# [WORK TO DO]
Copy out the material verbatim, from the line with "Given: Click the" up to and including the line with "Looking at the screenshot, I should 1039,138.", leaving out any pictures.

# [DATA ROWS]
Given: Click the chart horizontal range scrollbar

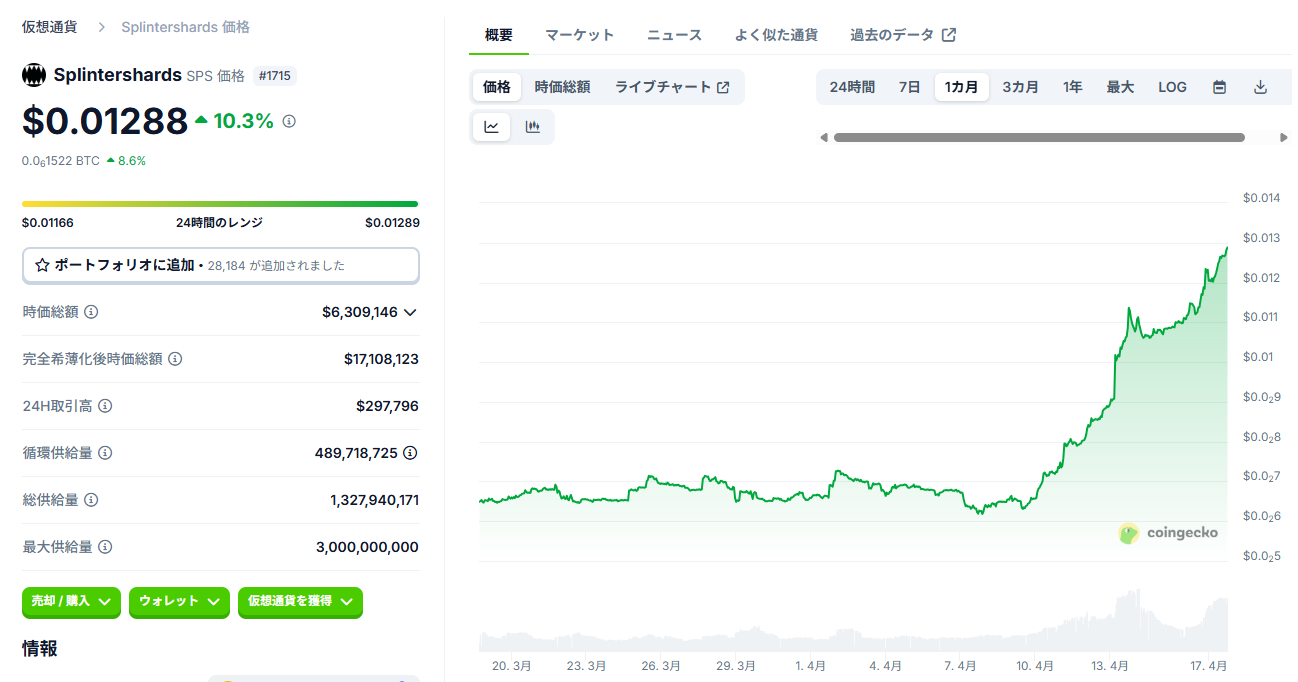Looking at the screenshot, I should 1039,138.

* * *

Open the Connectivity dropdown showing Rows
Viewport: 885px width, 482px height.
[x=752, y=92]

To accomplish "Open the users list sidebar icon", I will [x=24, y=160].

# [RESPONSE TO THIS EXERCISE]
Given: Click the chart horizontal range scrollbar

Looking at the screenshot, I should 1039,138.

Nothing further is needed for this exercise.